The step #4 is more than 4 times longer, as there are more extracted constraints, each tested against the IFC KG in version 2. Those constraints were taken as they were without further pruning in version 1: when introducing constraints testing against the KG in version 1, the average time climbed to 0.75s as too many constraints were tested.

Step #5 is twice as fast in version 2, as step #4 already performed the expansion of constraints into SPARQL sub-queries to enable executing them in the IFC KG.

The step #6 is almost 20 times faster, as version 2 uses a graph database instead of files.

Step #7 is new to version 2: the time measures have been done using template-based answer generation, not transformer-based PLM.

The overall time to process a query has doubled on average in version 2, largely due to the intermediate grounding of the whole tree against both NL and IFC KGs. For example, the question "List the exterior doors with a width larger than 1m." (#21 in appendix A), which used to have 2 branches with 12 triples in the first version, has 6 branches with 57 triples in the second version, each of them being tentatively grounded in the KGs in this second version.

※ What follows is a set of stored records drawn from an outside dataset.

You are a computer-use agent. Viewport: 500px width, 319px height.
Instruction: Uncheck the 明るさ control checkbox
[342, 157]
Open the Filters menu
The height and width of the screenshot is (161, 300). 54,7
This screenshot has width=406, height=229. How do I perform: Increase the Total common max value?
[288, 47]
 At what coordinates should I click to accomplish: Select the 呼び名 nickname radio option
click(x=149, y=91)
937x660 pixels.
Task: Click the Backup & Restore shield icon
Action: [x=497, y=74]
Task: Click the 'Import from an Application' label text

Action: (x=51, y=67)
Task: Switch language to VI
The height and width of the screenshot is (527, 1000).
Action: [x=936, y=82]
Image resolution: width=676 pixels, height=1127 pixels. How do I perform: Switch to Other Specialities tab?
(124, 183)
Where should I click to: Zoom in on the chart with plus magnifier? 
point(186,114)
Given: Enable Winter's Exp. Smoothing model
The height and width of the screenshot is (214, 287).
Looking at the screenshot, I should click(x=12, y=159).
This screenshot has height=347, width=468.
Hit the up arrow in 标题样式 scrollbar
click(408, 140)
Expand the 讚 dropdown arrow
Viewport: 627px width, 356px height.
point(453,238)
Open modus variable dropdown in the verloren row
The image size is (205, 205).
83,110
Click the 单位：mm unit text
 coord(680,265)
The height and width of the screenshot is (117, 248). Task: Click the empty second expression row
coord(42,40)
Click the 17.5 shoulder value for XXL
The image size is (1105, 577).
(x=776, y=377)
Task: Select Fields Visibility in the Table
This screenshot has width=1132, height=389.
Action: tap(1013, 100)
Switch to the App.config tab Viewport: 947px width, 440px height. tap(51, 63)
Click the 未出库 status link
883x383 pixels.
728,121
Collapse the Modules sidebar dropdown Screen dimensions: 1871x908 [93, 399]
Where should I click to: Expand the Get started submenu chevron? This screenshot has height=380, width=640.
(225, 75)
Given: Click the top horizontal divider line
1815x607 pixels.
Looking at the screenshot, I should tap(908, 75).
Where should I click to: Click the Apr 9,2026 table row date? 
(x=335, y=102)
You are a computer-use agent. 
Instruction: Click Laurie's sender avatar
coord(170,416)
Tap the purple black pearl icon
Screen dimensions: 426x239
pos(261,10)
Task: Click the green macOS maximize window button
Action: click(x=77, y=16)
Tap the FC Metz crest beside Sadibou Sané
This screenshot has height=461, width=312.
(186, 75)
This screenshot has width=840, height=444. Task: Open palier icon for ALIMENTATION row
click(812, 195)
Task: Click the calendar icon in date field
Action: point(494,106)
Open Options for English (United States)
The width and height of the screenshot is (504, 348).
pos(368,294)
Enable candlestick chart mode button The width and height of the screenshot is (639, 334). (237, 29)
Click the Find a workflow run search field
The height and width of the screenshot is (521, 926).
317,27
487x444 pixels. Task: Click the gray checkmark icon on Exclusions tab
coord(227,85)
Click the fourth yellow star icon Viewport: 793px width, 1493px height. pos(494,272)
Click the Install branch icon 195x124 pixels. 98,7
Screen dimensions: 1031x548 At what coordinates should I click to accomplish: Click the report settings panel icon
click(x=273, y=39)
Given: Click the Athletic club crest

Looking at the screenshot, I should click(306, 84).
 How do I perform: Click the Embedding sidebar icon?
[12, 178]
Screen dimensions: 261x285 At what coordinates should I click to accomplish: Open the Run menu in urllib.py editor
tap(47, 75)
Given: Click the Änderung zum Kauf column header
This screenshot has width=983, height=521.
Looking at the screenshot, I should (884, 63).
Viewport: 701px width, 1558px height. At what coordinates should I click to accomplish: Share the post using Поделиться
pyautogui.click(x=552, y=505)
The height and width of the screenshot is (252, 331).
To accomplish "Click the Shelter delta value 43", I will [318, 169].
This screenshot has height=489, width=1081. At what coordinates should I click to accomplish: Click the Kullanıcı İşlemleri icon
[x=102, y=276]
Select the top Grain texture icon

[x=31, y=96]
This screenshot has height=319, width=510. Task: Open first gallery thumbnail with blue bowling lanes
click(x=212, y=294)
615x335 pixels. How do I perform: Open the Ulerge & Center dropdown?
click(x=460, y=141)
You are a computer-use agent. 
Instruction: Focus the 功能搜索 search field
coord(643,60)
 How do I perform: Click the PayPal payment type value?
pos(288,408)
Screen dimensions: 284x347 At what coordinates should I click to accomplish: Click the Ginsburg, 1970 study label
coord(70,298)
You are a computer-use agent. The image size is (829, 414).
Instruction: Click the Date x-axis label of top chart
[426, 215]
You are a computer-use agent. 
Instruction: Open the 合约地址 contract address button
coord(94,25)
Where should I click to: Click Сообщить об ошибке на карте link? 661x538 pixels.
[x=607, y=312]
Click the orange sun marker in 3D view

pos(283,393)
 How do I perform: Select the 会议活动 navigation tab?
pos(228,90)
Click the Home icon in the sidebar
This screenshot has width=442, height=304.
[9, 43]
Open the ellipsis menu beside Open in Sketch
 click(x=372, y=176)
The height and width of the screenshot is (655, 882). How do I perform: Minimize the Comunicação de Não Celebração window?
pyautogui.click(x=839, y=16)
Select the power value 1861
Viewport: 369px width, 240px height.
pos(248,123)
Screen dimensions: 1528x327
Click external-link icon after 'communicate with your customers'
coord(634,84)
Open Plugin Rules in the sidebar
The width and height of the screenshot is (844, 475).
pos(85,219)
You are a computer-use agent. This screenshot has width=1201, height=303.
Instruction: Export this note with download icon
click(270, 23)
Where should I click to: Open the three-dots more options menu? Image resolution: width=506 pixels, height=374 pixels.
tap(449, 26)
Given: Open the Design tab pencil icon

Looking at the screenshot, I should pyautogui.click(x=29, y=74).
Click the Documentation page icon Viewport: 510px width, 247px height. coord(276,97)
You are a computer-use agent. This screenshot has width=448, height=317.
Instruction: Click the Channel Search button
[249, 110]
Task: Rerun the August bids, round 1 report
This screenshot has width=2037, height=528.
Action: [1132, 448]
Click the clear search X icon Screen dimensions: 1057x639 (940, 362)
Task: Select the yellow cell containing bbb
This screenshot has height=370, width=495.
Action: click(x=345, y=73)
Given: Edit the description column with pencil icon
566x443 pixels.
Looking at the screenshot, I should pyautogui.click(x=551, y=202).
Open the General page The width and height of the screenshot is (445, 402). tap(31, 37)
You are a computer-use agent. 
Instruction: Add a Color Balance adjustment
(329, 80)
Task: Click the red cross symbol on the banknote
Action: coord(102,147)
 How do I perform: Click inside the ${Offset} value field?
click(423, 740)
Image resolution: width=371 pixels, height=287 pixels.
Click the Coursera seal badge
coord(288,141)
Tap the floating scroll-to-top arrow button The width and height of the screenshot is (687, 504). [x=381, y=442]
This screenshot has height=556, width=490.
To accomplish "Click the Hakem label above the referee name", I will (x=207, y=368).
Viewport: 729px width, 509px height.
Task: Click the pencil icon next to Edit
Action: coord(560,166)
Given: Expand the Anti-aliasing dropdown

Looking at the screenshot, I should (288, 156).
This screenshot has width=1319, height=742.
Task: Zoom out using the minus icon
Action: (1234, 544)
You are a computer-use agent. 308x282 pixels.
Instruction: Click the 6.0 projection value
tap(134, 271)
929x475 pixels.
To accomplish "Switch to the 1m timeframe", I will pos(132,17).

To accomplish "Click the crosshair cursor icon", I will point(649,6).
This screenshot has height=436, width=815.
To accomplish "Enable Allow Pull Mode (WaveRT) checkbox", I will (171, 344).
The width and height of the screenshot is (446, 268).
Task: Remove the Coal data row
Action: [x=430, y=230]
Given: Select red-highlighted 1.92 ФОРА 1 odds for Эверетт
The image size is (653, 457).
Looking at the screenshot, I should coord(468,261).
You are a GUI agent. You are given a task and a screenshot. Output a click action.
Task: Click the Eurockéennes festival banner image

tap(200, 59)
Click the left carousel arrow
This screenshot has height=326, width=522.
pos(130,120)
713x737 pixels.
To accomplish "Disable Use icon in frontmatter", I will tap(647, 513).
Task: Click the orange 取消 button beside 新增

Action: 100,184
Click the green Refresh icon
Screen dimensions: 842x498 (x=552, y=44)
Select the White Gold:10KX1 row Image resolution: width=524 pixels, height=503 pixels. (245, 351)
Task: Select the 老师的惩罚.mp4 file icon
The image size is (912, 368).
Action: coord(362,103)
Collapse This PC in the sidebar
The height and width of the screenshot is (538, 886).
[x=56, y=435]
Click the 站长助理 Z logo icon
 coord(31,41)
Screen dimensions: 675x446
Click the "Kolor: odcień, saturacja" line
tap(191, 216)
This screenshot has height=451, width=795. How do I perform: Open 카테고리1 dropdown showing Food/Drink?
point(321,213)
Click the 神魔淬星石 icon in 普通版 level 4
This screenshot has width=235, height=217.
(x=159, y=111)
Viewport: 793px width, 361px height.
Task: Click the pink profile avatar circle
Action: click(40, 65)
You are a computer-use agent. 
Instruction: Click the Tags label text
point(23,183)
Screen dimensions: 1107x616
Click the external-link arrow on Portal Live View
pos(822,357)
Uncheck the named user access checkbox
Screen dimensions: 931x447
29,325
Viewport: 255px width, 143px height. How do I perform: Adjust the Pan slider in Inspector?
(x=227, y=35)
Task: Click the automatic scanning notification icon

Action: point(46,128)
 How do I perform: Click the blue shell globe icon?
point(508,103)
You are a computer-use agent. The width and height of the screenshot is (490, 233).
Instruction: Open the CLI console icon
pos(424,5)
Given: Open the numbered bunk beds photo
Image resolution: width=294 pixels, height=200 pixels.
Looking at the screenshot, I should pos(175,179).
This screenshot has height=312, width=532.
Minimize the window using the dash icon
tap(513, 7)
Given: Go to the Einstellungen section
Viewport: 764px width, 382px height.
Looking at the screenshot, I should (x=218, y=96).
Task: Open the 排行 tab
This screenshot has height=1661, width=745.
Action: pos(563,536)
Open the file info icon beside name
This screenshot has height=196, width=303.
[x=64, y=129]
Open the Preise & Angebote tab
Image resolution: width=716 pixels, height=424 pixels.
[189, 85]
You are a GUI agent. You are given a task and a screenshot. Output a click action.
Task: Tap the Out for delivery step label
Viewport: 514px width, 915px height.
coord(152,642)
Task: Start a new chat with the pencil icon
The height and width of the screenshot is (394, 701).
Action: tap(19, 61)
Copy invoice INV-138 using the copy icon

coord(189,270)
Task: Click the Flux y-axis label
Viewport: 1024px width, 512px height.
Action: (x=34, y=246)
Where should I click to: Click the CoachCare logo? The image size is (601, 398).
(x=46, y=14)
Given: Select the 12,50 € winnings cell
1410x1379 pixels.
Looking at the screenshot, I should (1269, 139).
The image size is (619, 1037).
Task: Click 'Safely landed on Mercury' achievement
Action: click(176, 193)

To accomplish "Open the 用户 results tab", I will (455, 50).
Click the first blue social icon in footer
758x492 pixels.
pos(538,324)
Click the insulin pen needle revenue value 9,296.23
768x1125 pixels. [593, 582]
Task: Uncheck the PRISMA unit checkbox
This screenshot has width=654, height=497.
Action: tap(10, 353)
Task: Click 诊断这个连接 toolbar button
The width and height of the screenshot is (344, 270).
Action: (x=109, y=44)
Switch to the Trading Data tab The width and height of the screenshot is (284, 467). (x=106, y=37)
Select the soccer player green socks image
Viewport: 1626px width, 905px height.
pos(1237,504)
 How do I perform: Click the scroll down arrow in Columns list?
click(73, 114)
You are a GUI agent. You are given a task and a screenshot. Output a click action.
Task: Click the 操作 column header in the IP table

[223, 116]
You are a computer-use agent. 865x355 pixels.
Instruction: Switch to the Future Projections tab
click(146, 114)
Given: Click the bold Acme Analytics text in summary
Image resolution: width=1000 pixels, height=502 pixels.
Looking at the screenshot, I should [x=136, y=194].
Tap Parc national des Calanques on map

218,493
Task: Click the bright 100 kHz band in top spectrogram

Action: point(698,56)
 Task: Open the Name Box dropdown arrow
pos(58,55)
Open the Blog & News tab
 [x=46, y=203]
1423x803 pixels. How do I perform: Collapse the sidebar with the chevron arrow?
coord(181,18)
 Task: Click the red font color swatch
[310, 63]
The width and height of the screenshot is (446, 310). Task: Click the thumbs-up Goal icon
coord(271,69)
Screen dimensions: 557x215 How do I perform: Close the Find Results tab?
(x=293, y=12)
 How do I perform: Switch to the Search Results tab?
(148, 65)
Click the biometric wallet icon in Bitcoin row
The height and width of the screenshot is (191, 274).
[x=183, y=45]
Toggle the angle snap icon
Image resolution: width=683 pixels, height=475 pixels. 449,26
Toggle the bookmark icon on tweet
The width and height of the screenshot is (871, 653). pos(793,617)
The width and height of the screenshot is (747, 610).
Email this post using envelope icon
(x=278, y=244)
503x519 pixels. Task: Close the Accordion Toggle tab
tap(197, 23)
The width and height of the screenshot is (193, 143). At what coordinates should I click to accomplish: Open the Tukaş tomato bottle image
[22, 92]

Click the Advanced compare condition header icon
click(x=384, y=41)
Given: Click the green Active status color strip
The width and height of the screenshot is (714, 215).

Nevertheless, in version 1, this question #21 found no answers as the 2 branches completely separated "width" from "door": both branches were directly and separately attached to the root. This issue, widespread in test questions, was fixed by creating a larger and deeper tree representing the question: in the case of question #21, some branches were now linking both concepts of "width" and "door". However, having larger and deeper trees required better pruning to avoid the rise of wrong answers, hence the grounding and extraction steps (#3 and #4) that would test the branches and their triples against NL and IFC KGs.

Another example of a question that was failing in version 1 was "What are the dimensions of the door frame of all the building’s emergency exits?". This question is not part of the test set because version 1 could not possibly find its answer: indeed, this is the kind of question where a concept (e.g. "door frame") doesn’t exist explicitly in the model. Therefore, such a concept is inferred through our OB27AI ontology aligned with IFC, resulting in finding a relevant answer with our second version.

Regardless of implementation details, one major venue to improve the execution speed could be to use Cython, which allows compiling Python code in C or C++ and the direct call to functions written in C or C++. Another major venue could be loading the NLP neural network model to a GPU. There is also room for improvement in the grounding queries made for each possible triple.

A contextual performance comparison between our first version and MOP-SP [ 40 ], which is outside our scope here, shall be found in [ 3 ].

To generate a user-friendly answer, we tested 5 models of Transformer-based PLM (see Table 4), available on-premises (as opposed to cloud-based), with both qualitative (rated "very poor", "poor", "good" or "very good") and quantitative (typical time to generate the answer) criteria. When possible, the prompt and the question in full were added as input to the template-based generated sentence.

For example, with the question "List the exterior doors with a width larger than 1m." the template-based generated answer is "There are 2 items of type door. These items are ’Door_6597’ and ’Door_6702’." and the PLM generated answers range from "Two door width more than 1 meter, exterior." (very poor) to "There are two exterior doors with a width larger than 1 meter, ’Door_6597’ and ’Door_6702’." (very good).